O New Deal tinha elementos de um tal futuro no Corpo de Conservação Civil (ccc), que colocava jovens para trabalhar criando e mantendo parques nacionais, e os Projetos Federais de Arte, Música, Teatro e Escritores, que forneciam subsídios para dar suporte a uma grande variedade de artistas. Esses tipos de programas, combinados com os programas de bem-estar social da Grande Sociedade, incentivariam uma sociedade que garanta tanto as necessidades de provisão social quanto uma abundância de delícias naturais e culturais.
Uma versão renovada e permanente do CCC poderia estender a economia do cuidado ao nosso planeta: Nas áreas rurais, poderia criar novas trilhas para caminhadas, acampamentos e reservas naturais; nas cidades, poderia dar apoio à criação e manutenção de parques urbanos e jardins comunitários que poderiam ajudar a tornar os densos espaços urbanos suportáveis e respiráveis, mesmo conforme a temperatura aumentar. Em todo o país, poderia restaurar áreas que há muito foram prejudicadas pela extração de combustíveis fósseis e outras atividades industriais. O ccc original empregava milhares de nativos, muitas vezes empreendendo projetos determinados por conselhos tribais; uma versão revivida poderia ser emparelhada com um programa de soberania e controle nativo sobre terras indígenas. Em uma nota mais sombria, à medida que as mudanças climáticas progridem, precisaremos de mais pessoas treinadas para lidar com incêndios florestais, inundações e outros tipos de eventos climáticos extremos.

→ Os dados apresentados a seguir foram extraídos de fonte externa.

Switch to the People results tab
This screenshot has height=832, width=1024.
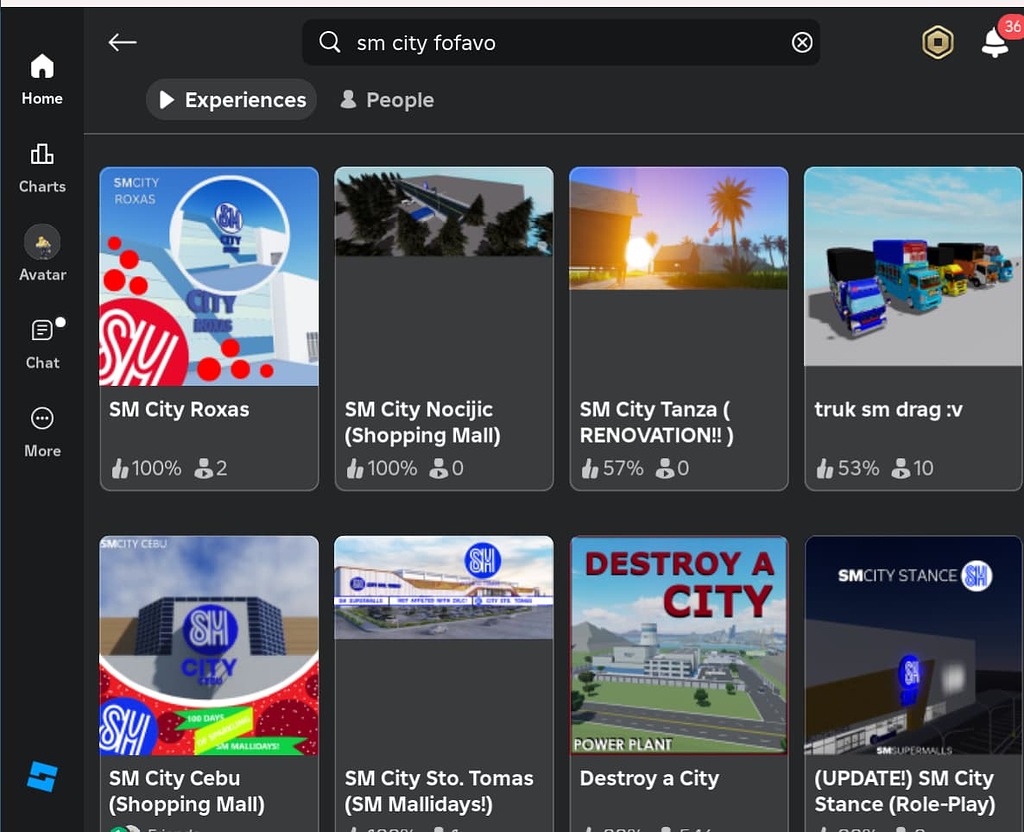point(386,99)
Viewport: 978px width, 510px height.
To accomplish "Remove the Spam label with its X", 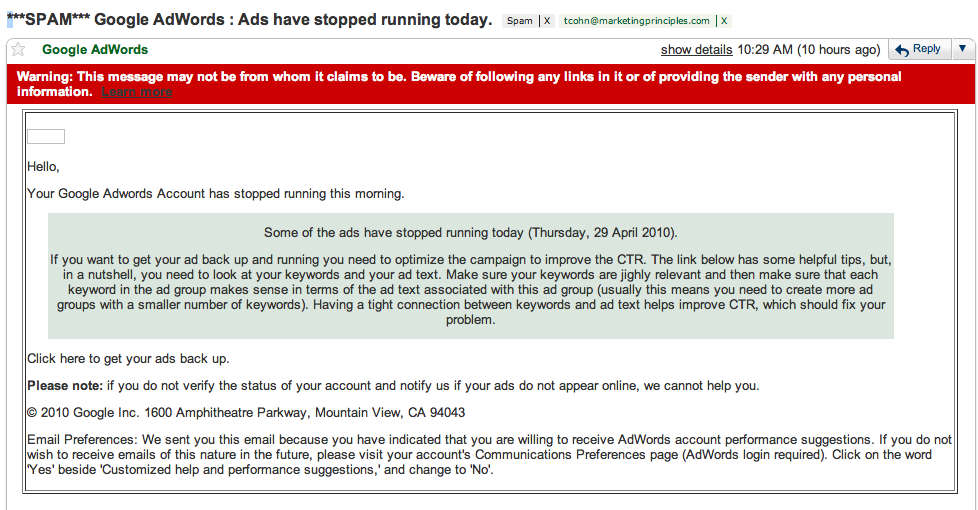I will pos(547,21).
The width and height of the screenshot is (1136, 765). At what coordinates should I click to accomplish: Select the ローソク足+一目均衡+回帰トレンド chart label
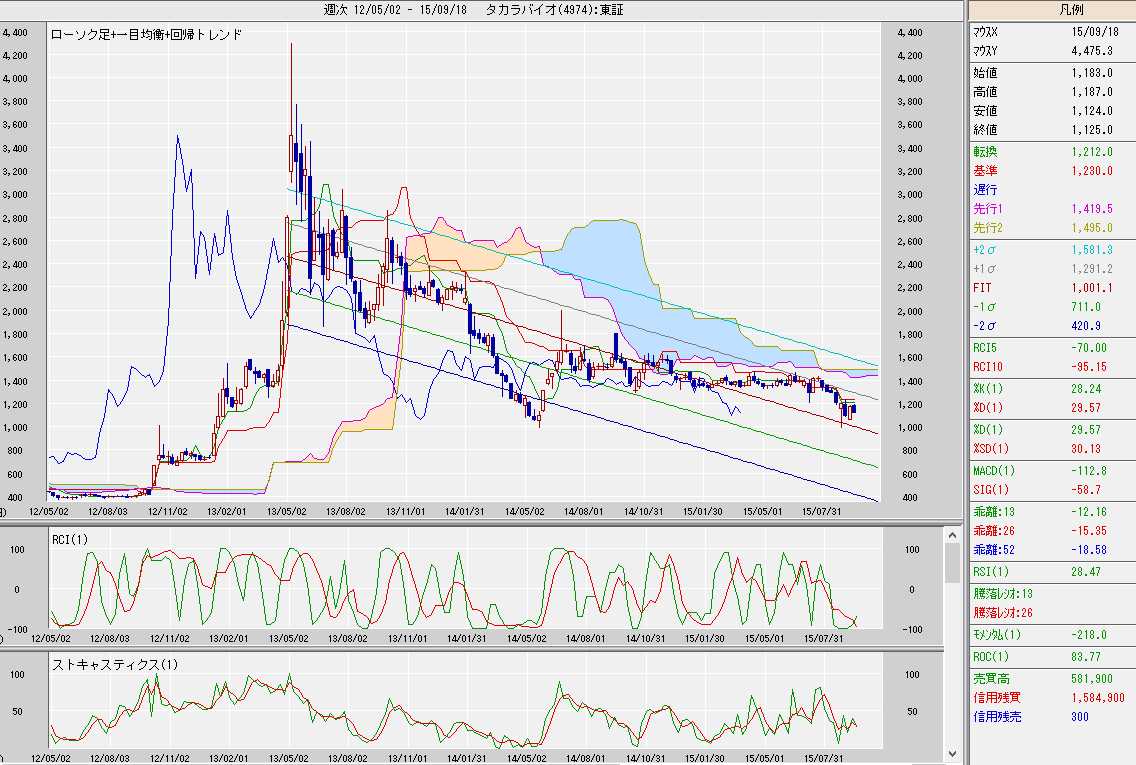(x=146, y=34)
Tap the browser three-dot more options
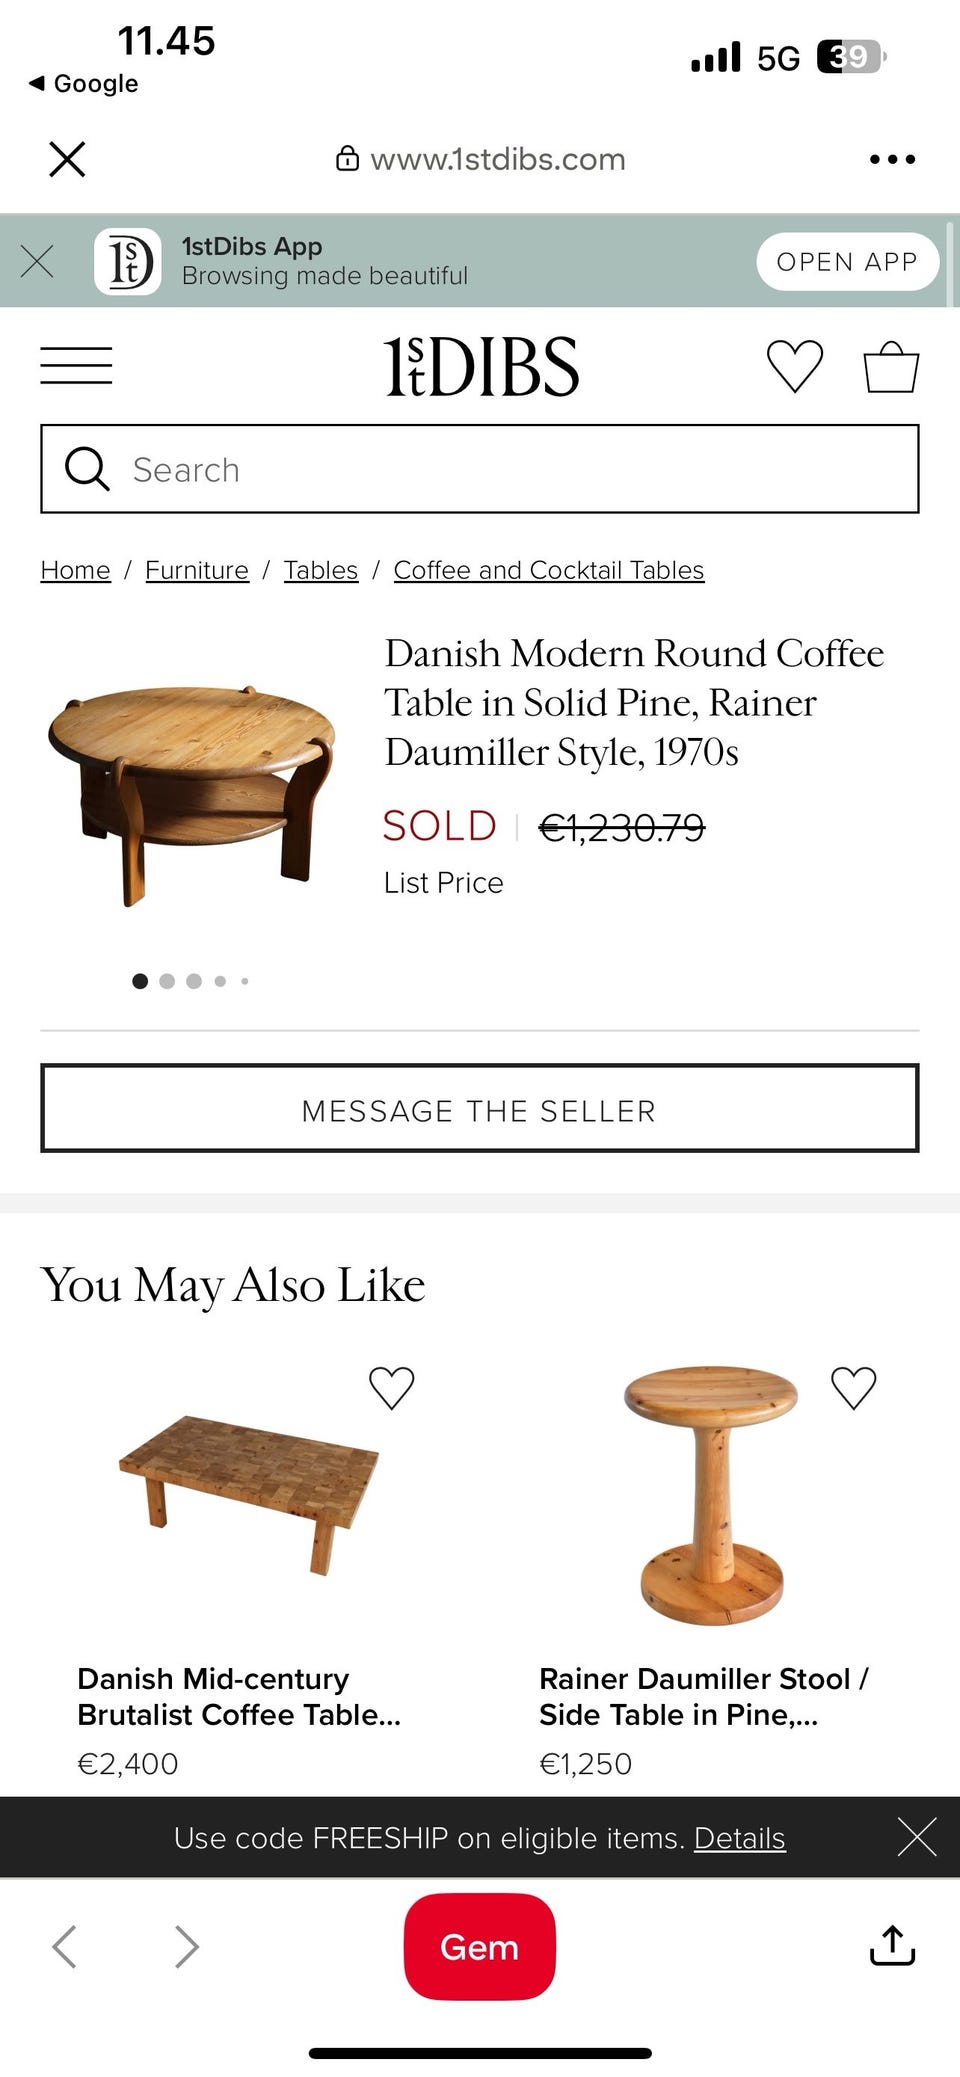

A experiência dos últimos anos mostra que a esquerda pode crescer e vencer baseada em plataformas robustas e ambiciosas que abordem questões que vão desde o acesso à moradia e educação até benefícios médicos e cuidados com idosos. Integrados mais de perto com uma análise ecológica, estas representam os blocos de construção de uma plataforma ecossocialista.
Uma visão inicial de como esse tipo de programa poderia parecer está representada no Manifesto Salto do Canadá, um documento produzido por um conjunto de grupos trabalhistas, ambientalistas e indígenas. O Manifesto defende, em termos simples, uma economia centrada em “cuidar uns dos outros e do planeta”. Isso significaria trabalhar menos tempo por salários maiores e gastar o tempo que economizamos com nossos entes queridos e comunidades; orientar o trabalho que fazemos para acabar com a desigualdade racial e de gênero; gerar energia sem destruir os ecossistemas; e criar estruturas de propriedade que retornem a riqueza para as pessoas e comunidades, em vez de extraí-las delas. O Manifesto coloca o trabalho de reprodução social e ecológica no coração de sua visão do futuro; sua vanguarda são aqueles cujo trabalho tem sido feminizado e menosprezado. É um programa que é politicamente versado no terreno da Política existente, envolvendo organizações existentes, ao mesmo tempo em que imagina um futuro que rompe bruscamente com o presente.
Devemos seguir esse exemplo e trabalhar para visualizar o futuro que desejamos e as forças que podem nos levar até lá – e depois nos organizar. Podemos manter o planeta habitável construindo um mundo suportável, mas não temos tempo para desperdiçar.